Cæsar

Chambers's Encyclopaedia, Volume 2: Beaugency to Cataract, p. 618

Cæsar, the title of the Roman emperors and of the heirs to the throne, was originally the name of a patrician family of the Julia gens, one of the oldest in the Roman state, claiming to be descended from Iulus, the son of Æneas. Octavian bore the name as the adopted son of the great Julius Cæsar, and handed it down to his own adopted son, Tiberius; after whom it was borne by Caligula, Claudius, and Nero.

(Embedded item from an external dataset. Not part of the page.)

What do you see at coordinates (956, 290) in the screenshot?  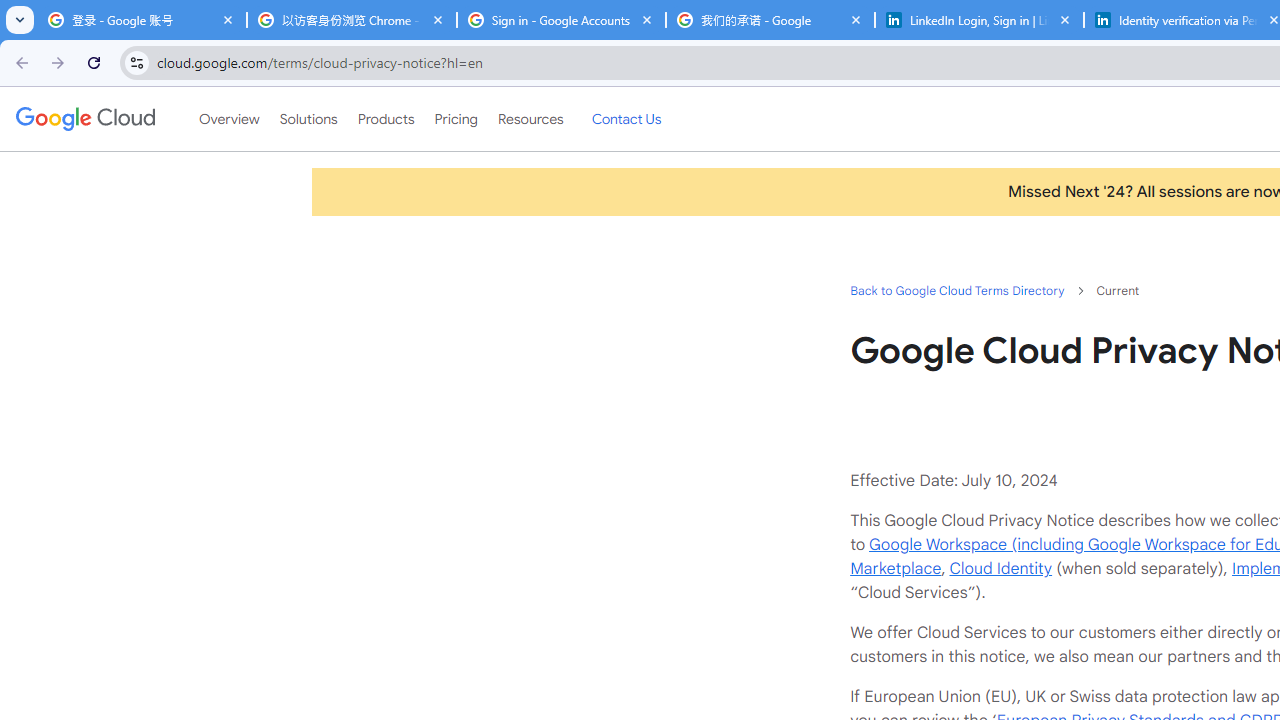 I see `Back to Google Cloud Terms Directory` at bounding box center [956, 290].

Although the Cæsarian family proper became extinct with Nero, the title of Cæsar was part of the style of the succeeding emperors, usually between Emperor and the personal name, as 'Imperator Cæsar Vespasianus Augustus.' When the emperor Hadrian adopted Ælius Verus (136), the latter was permitted to take the title of Cæsar; and from this time in the western, and afterwards also in the eastern, empire it was borne by the heir-apparent to the throne, while Augustus continued to be the exclusive name of the reigning emperor. It is hardly necessary to mention that the name reappears in the Czar (or Tsar) of Russia, in the Kaiser of the 'Holy Roman Empire' and the modern empire of Germany, and in the Kaisari-Hind or empress of Hindustan.